Problem description
Gather each row below that contains the word "Where", and copy those rows in full.
— start of Information shown —
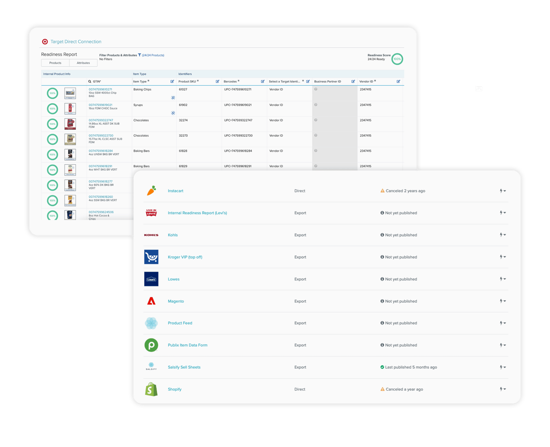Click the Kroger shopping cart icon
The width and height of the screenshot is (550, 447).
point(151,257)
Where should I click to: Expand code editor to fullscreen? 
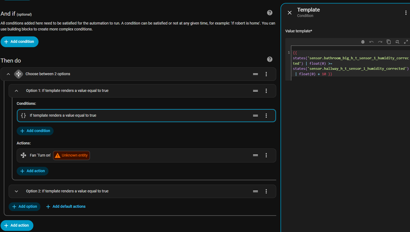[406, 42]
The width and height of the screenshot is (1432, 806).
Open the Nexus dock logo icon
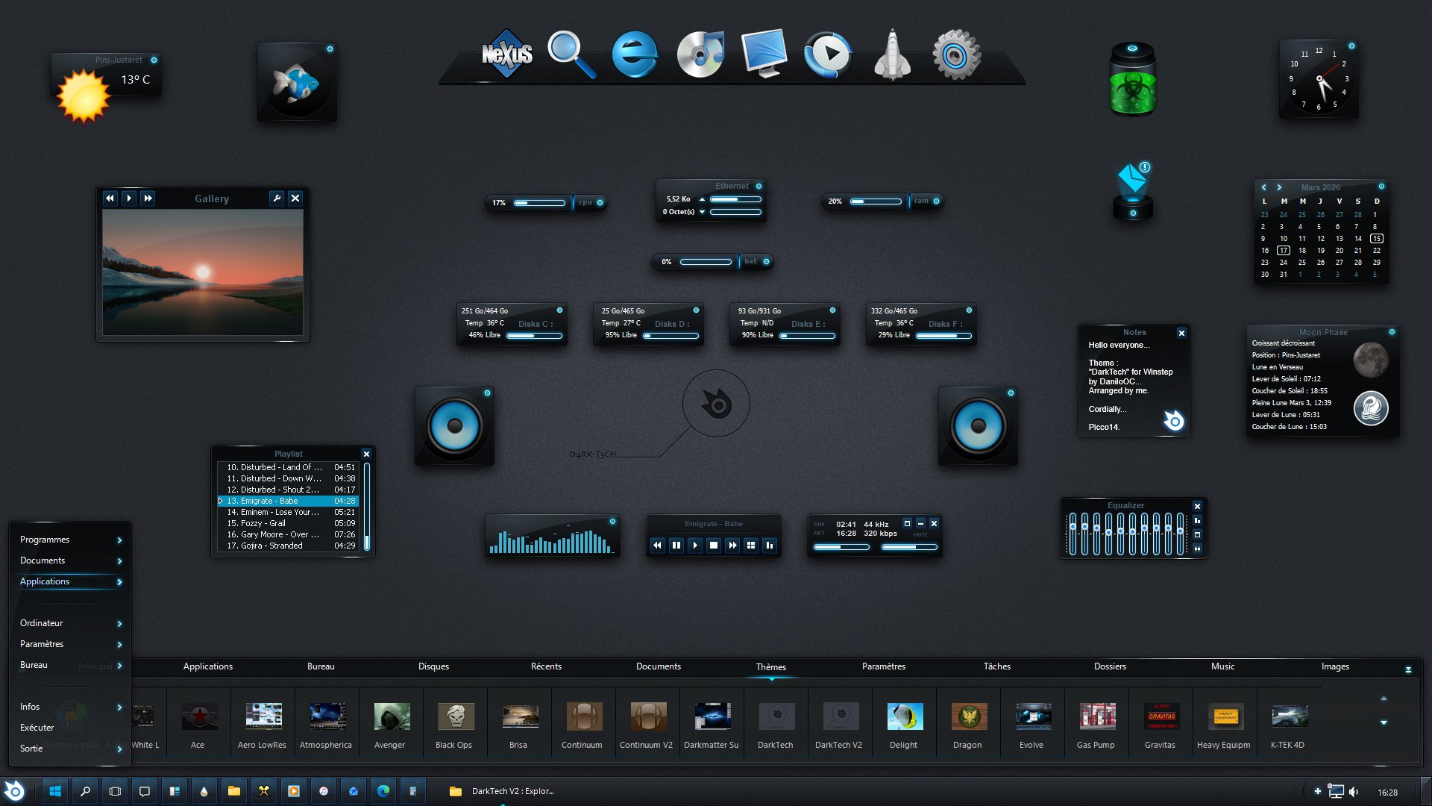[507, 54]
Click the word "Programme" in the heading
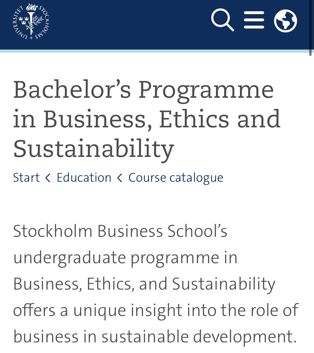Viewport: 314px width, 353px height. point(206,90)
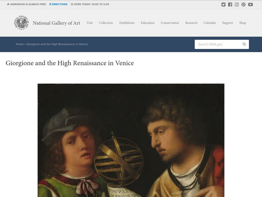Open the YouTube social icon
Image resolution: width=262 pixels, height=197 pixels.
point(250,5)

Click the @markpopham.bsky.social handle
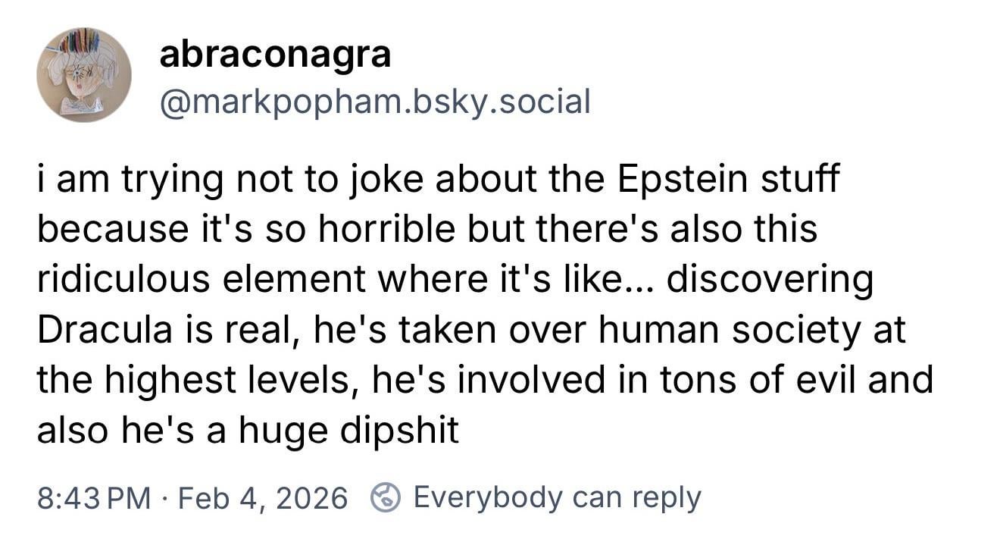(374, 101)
— end of Information shown —
— start of Information shown —
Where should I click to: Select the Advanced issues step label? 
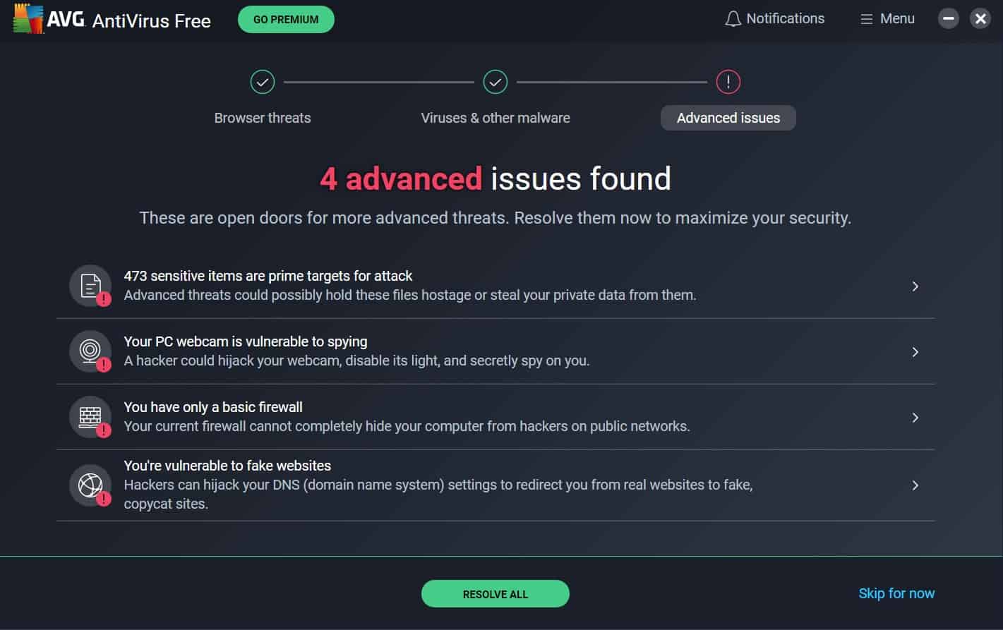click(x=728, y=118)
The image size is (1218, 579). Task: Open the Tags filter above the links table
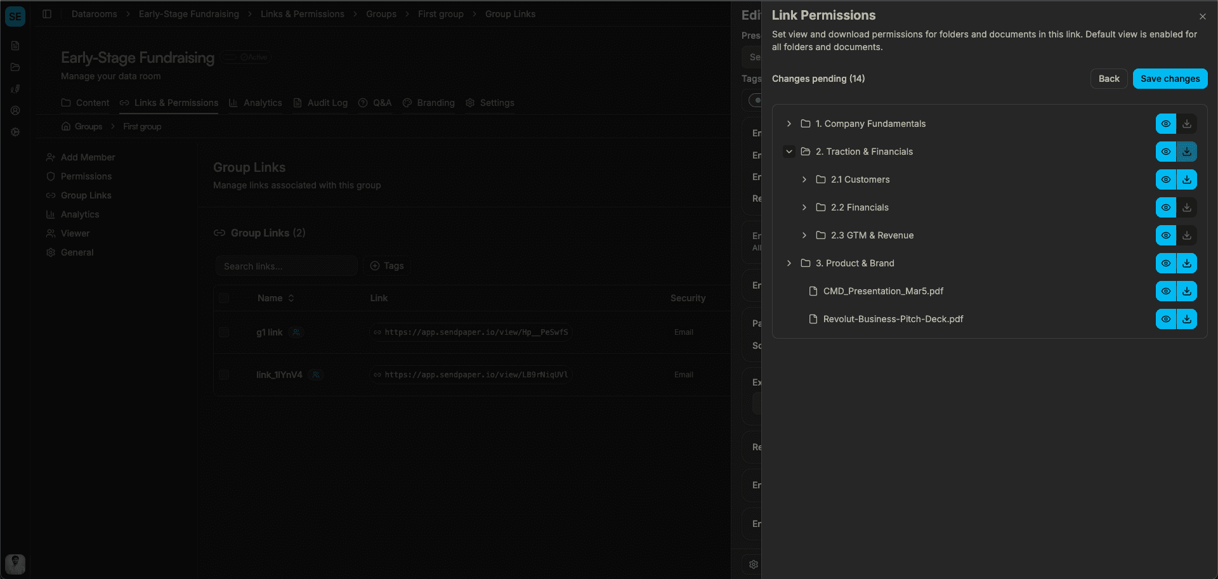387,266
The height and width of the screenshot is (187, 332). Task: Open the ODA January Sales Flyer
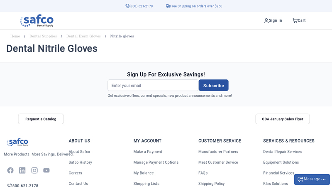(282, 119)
— end of Information shown —
Exercise output
Where should I click to: Expand code editor to fullscreen? 
Where should I click to: Select the Advanced issues step label? 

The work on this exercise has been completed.